This also includes hardware-level encrypted guest isolation and full-disk encryption implemented on Ubuntu. Customer code and data can be encrypted in use, in transit and at rest while the keys are entirely under the control of the customers. At no time does the protection of the data fall out of the customer’s control.
Canonical also optimized the release for Arm-based chip architectures, such as those used by AWS Graviton processors. The company also worked closely with Oracle to enable Ubuntu on all of its hardware.
“With Ubuntu 22.04 LTS on Oracle Cloud Infrastructure, developers get a highly optimized operating system and kernel with excellent boot speed, security and stability,” said Bo English-Wiczling, senior director of developer relations at Oracle. “This includes the latest Arm servers, Ampere A1.”
For data-intensive workloads, the new version supports Nvidia Corp.’s virtual GPU Software 1.40 drivers that data scientists can natively install in virtual machines. This allows them to parallelize and isolate machine learning workloads and use hardware efficiently for computation.
“Organizations can now run Nvidia AI on Ubuntu to help solve some of humanity’s biggest challenges with new products and systems that simplify operations, boost safety and improve communication,” said Manuvir Das, vice president of enterprise computing at Nvidia.
Now available in beta, Ubuntu 22.04 also includes a real-time kernel designed to meet critical infrastructure needs for telecommunications, such as 5G communications, with guaranteed ultra-low latency and security.

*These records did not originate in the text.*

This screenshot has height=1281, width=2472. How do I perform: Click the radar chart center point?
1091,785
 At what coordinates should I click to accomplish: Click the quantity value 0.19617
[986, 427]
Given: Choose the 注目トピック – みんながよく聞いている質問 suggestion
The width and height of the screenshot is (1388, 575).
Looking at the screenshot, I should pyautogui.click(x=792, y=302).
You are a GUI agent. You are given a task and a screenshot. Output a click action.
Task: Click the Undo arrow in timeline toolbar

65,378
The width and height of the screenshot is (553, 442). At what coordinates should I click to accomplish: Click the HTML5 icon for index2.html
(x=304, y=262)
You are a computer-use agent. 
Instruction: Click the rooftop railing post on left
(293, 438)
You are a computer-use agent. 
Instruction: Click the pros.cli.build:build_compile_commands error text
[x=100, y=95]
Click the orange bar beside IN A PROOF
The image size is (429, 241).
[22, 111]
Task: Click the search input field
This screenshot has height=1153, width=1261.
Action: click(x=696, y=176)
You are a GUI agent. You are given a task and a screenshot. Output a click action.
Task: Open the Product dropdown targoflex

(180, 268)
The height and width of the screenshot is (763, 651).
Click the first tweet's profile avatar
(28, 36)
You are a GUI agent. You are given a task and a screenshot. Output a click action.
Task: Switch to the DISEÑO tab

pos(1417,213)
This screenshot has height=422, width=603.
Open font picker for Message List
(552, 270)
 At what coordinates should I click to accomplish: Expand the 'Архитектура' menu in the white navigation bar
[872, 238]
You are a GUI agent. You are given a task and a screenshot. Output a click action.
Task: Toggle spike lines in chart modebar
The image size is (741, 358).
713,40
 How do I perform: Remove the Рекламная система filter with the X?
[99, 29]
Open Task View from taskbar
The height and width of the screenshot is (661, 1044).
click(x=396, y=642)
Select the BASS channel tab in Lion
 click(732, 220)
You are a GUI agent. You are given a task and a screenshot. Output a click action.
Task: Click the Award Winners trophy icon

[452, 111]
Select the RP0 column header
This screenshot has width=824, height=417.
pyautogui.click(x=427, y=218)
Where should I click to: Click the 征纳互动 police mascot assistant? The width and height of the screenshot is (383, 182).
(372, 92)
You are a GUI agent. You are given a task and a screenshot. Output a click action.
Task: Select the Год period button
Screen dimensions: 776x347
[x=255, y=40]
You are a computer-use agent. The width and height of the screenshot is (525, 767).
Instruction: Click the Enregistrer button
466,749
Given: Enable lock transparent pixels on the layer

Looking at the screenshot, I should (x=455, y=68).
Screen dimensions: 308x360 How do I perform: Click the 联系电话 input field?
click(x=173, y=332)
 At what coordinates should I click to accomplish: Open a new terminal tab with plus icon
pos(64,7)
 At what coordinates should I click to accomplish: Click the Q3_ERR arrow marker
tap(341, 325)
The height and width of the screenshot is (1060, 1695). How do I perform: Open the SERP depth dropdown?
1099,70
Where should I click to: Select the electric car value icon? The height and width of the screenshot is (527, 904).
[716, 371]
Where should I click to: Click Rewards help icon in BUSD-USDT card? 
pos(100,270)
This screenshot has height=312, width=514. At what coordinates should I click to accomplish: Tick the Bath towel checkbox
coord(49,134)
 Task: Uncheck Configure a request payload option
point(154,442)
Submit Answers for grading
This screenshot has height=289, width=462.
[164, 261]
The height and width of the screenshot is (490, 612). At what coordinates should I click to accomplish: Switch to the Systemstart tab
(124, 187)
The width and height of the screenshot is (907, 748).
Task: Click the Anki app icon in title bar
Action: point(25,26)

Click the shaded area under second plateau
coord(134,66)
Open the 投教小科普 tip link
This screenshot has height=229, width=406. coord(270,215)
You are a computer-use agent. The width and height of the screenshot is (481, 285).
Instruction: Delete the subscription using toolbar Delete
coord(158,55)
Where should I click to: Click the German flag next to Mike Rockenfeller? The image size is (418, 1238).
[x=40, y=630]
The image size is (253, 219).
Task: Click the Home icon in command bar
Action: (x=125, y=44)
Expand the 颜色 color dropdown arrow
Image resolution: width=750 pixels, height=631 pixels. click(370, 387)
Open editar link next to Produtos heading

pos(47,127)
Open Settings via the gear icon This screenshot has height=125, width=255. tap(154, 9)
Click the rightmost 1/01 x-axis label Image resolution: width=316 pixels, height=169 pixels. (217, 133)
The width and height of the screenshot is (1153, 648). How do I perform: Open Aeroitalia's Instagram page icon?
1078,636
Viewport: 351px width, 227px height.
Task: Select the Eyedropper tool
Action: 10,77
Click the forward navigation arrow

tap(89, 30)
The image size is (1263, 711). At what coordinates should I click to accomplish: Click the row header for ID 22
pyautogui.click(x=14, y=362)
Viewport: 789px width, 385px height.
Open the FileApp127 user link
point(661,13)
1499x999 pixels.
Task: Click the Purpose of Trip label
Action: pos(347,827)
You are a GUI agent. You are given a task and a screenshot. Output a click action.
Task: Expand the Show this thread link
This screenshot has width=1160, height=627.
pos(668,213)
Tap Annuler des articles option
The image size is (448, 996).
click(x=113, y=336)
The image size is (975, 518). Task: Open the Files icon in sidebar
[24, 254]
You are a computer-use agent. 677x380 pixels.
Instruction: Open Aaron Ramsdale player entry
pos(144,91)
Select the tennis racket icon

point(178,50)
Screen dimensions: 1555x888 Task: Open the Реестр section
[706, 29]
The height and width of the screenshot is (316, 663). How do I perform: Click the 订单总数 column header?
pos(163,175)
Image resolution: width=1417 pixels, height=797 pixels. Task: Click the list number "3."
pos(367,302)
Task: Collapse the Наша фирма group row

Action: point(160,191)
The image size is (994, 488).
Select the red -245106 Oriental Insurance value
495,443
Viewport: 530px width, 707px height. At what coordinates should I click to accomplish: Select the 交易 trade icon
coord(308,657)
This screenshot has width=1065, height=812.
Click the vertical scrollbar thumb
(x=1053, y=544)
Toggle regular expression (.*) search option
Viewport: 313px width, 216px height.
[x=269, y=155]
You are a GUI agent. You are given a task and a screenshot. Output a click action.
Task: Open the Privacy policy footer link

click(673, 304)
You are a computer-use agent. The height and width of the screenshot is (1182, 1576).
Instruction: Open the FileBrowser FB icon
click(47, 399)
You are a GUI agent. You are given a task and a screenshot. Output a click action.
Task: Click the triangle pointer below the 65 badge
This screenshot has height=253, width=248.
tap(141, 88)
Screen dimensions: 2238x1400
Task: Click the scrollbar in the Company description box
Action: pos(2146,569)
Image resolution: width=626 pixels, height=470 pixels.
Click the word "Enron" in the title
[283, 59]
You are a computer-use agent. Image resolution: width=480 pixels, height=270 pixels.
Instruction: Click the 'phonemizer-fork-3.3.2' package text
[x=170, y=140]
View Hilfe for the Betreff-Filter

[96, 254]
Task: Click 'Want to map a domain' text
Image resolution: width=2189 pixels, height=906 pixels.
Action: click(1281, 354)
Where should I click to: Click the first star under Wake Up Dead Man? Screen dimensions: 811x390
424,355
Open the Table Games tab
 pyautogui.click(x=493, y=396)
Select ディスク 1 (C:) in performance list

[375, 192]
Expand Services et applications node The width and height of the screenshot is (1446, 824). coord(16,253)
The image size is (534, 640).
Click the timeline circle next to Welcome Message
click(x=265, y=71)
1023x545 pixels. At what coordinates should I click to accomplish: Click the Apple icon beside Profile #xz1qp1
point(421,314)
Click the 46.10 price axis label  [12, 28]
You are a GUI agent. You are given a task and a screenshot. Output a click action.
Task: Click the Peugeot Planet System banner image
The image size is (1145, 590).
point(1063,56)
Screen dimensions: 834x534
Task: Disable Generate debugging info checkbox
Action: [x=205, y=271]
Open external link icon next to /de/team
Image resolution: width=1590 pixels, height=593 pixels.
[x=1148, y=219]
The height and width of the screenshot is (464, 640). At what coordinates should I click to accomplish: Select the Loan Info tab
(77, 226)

It can also serve for latency-sensitive use cases in automation and robotics as well.
The new version also makes it easier to conform to industry compliance standards such as PCI-DSS, HIPAA and FedRAMP. To support this, vulnerability information about Canonical Ubuntu LTS releases is now published as an open vulnerability stream so that they can be integrated to industry-standard scanning and audit tools.
“Our mission is to be a secure, reliable and consistent open-source platform everywhere,” said Mark Shuttleworth, chief executive of Canonical. “Ubuntu 22.04 LTS unlocks innovation for industries with demanding infrastructure security requirements, such as telecommunications and industrial automation.”
Ubuntu 22.04 LTS is generally available today on the Ubuntu downloads page and through major public clouds.